> **Actions to take**
[A] From the excerpt on SoCs, extract the passage starting with "And the SoC itself" and going on through "devices to it.", copied verbatim.
[B] According to the excerpt on SoCs, which file is an example of an older machine model that creates devices directly rather than inside an SoC object?

> **Excerpt**
※ ※ ※

An SoC is a "system on chip". To quote wikipedia's definition:

"A system on a chip or system-on-chip is an integrated circuit that
integrates most or all components of a computer or electronic system.
These components usually include an on-chip central processing unit
(CPU), memory interfaces, input/output devices and interfaces, and
secondary storage interfaces, often alongside other components such
as radio modems and a graphics processing unit (GPU) – all on a
single substrate or microchip."

An SoC always contains a CPU, but it will have a lot more
than that built into it too. And the SoC only has "most"
of the system components, so the whole machine will be
an SoC plus some other things.

Generally a board/machine that uses an SoC will have on it:
 * an SoC
 * the actual memory
 * perhaps one or two extra devices external to the SoC
 * connectors for things like serial ports, SD cards, etc
   (which generally wire up to SoC pins)
 * a crystal or similar to act as the main clock source

So if you look at a photo of a development board that uses
an SoC, there will be one large chip which is the SoC,
some RAM chips, a bunch of connectors and one or two smaller
chips. Not every device will be inside the SoC, but
generally almost all of them are.

QEMU's machine models for this kind of board match the
organization of the hardware; looking at hw/arm/sabrelite.c
which is a machine model you can see that it has:
 * an instance of the fsl-imx6 SoC device object
 * the main memory
 * some NOR flash memory
 * some configuration and wiring up of things

And the SoC itself is in hw/arm/fsl-imx6.c, and is a
QOM device object that creates and wires up the CPUs,
UARTs, USB controller, and various other devices that
this particular SoC includes. In this case we only have
one board model using this SoC, but for some SoCs we
have several board models that all use the same SoC
but wire up different external devices to it.

Some of our machine models are models of systems that
don't use an SoC at all. This is rare in the Arm world,
but for instance the SPARC machines like the SS-5 are
like that -- the real hardware had a discrete CPU chip
and a bunch of devices in their own chips on the
motherboard, and QEMU's model of that hardware has
a machine model which directly creates the CPU and
the various devices. (And some of our older machine
models are models of hardware that *does* have an SoC
but where we didn't model that level of abstraction,
so they directly create devices in the machine model
that really ought to be inside an SoC object.
hw/arm/stellaris.c is one example of that.)

> >> +
> >> +Block
> >> +-----
> >> +
> >> +Block drivers are the available `disk formats <block-drivers>` available, and
> >> +block devices `(see Block device section on options page)<sec_005finvocation>`
> >> +are using them to implement disks for a virtual machine.
> >
> > Block drivers aren't just disk formats; there are some filter
> > drivers too. Somebody on the block side could probably
> > provide a better definition here.
> >
>
> I'm open to a more exact definition. The two terms (drivers and devices)
> seem to overlap on some parts, so I came up with this trivial definition.

※ ※ ※

> **Entries**
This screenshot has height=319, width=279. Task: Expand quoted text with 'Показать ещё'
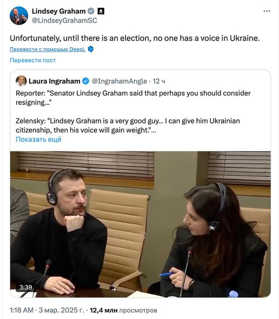pos(38,139)
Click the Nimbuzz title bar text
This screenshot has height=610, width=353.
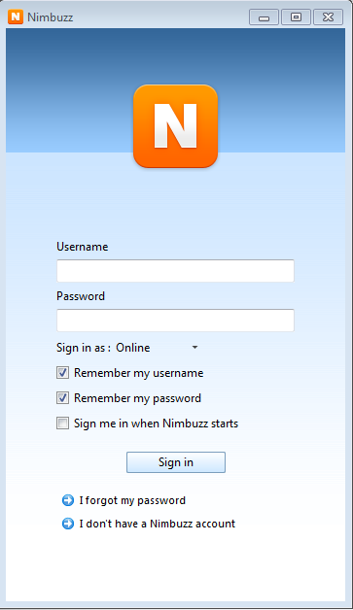pyautogui.click(x=51, y=17)
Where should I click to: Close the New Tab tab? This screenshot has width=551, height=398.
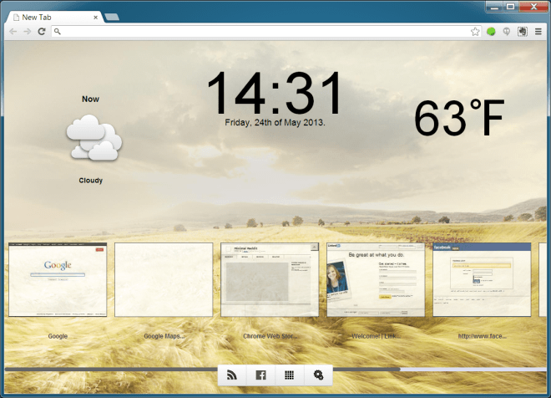click(95, 18)
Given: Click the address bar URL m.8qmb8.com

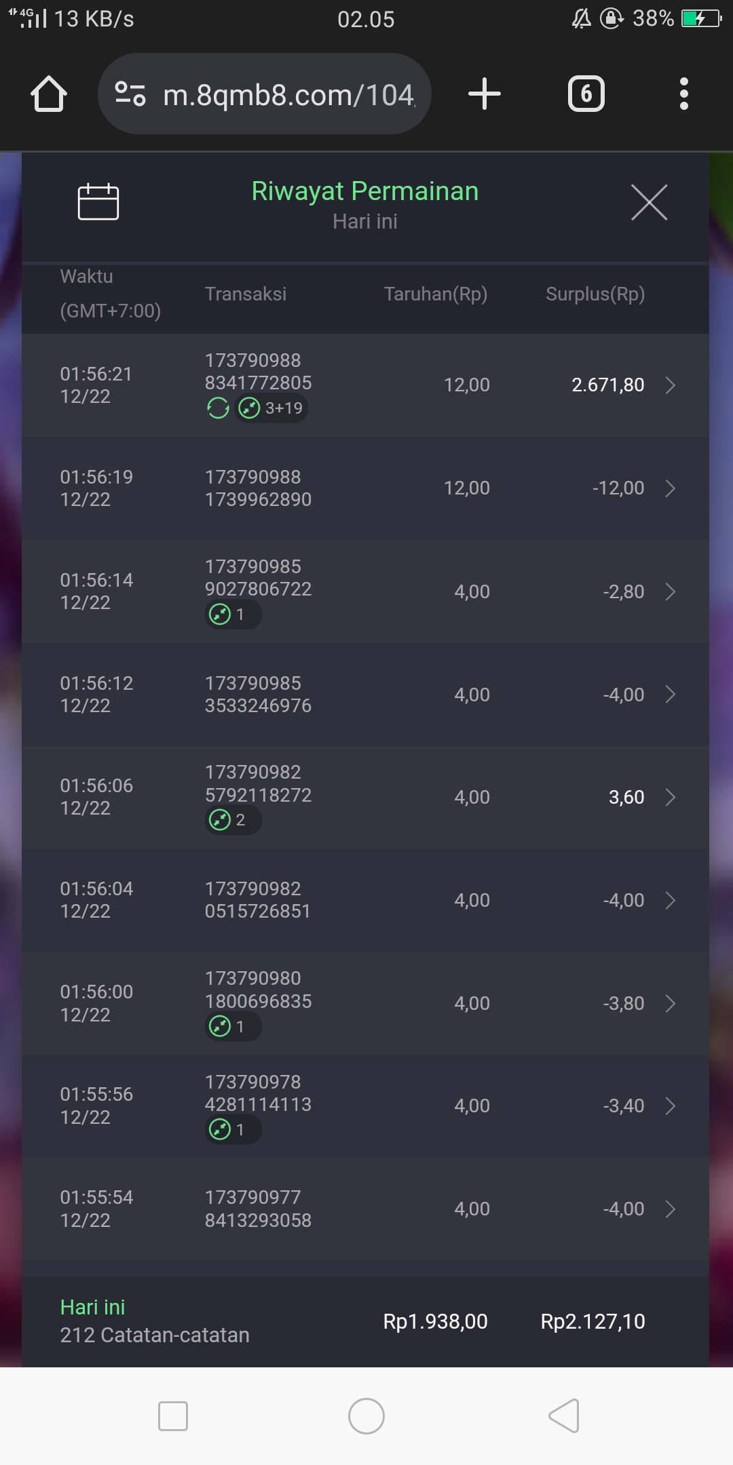Looking at the screenshot, I should 288,95.
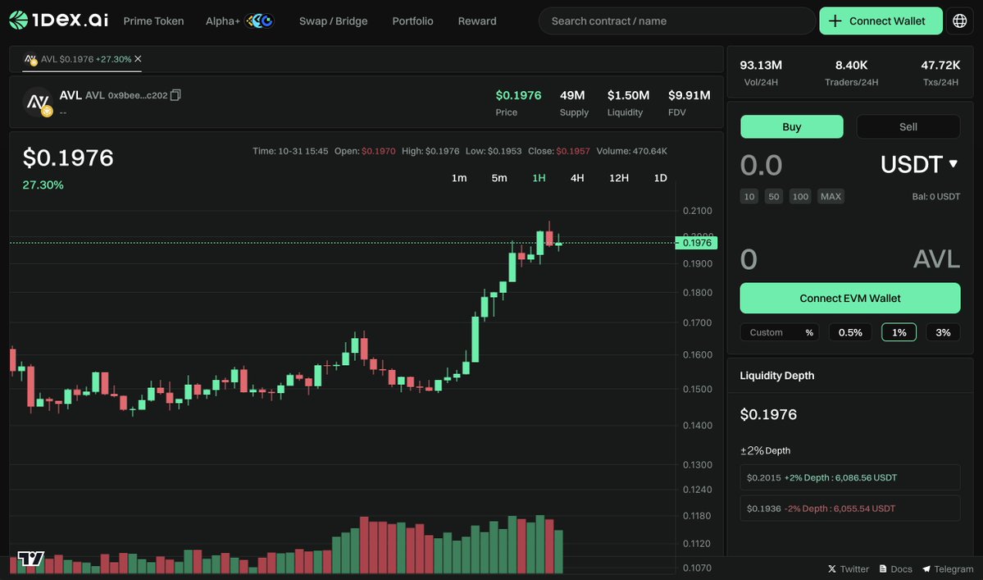983x580 pixels.
Task: Click the search contract / name field
Action: click(676, 21)
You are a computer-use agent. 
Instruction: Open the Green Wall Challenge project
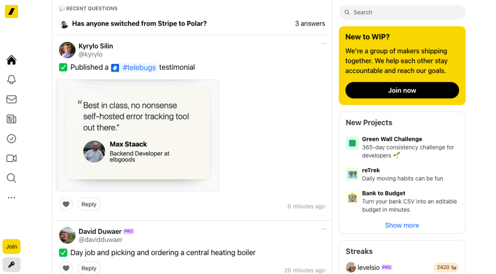point(392,139)
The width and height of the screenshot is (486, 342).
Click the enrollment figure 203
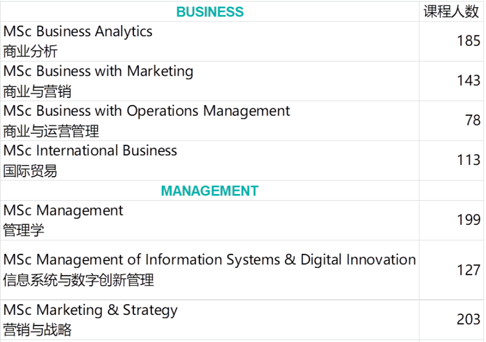pos(469,319)
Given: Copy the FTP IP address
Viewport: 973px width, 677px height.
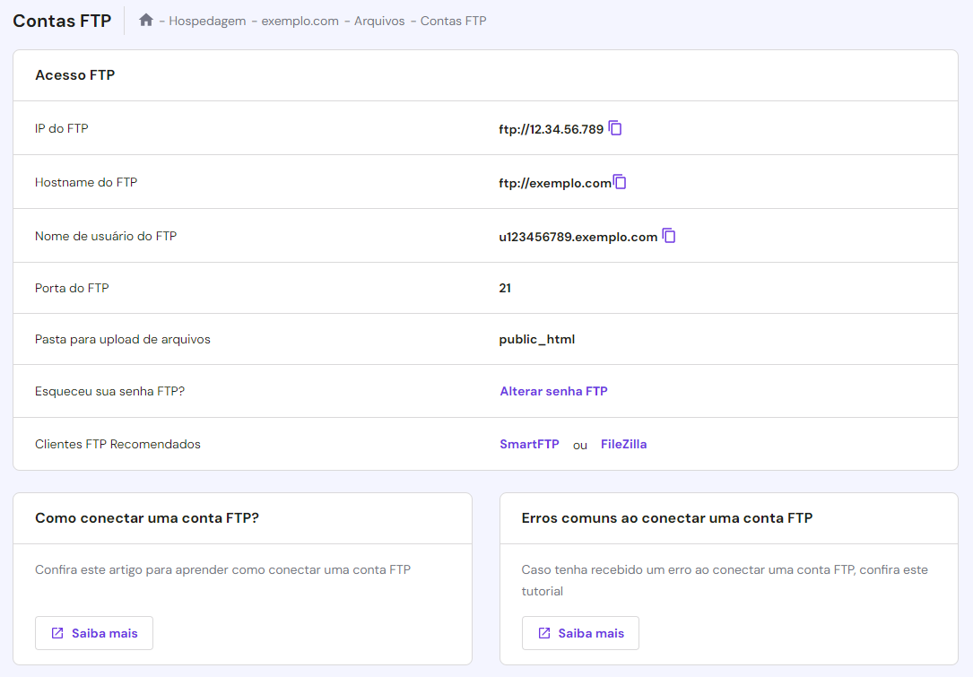Looking at the screenshot, I should click(615, 127).
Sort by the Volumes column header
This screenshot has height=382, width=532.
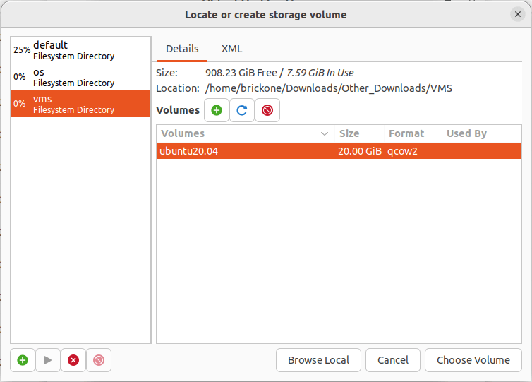[243, 133]
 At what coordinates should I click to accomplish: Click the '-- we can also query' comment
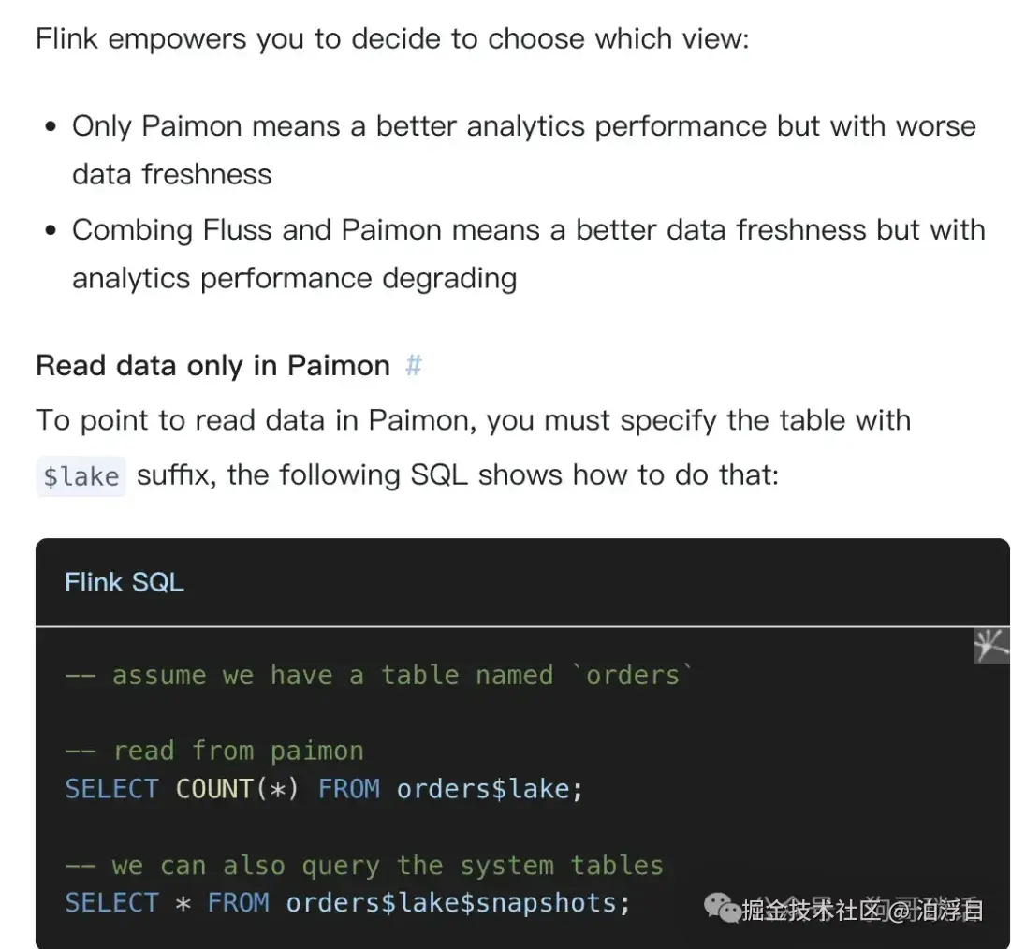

※ ※ ※

> **Worked solutions**
[A]
And the SoC itself is in hw/arm/fsl-imx6.c, and is a
QOM device object that creates and wires up the CPUs,
UARTs, USB controller, and various other devices that
this particular SoC includes. In this case we only have
one board model using this SoC, but for some SoCs we
have several board models that all use the same SoC
but wire up different external devices to it.

[B] hw/arm/stellaris.c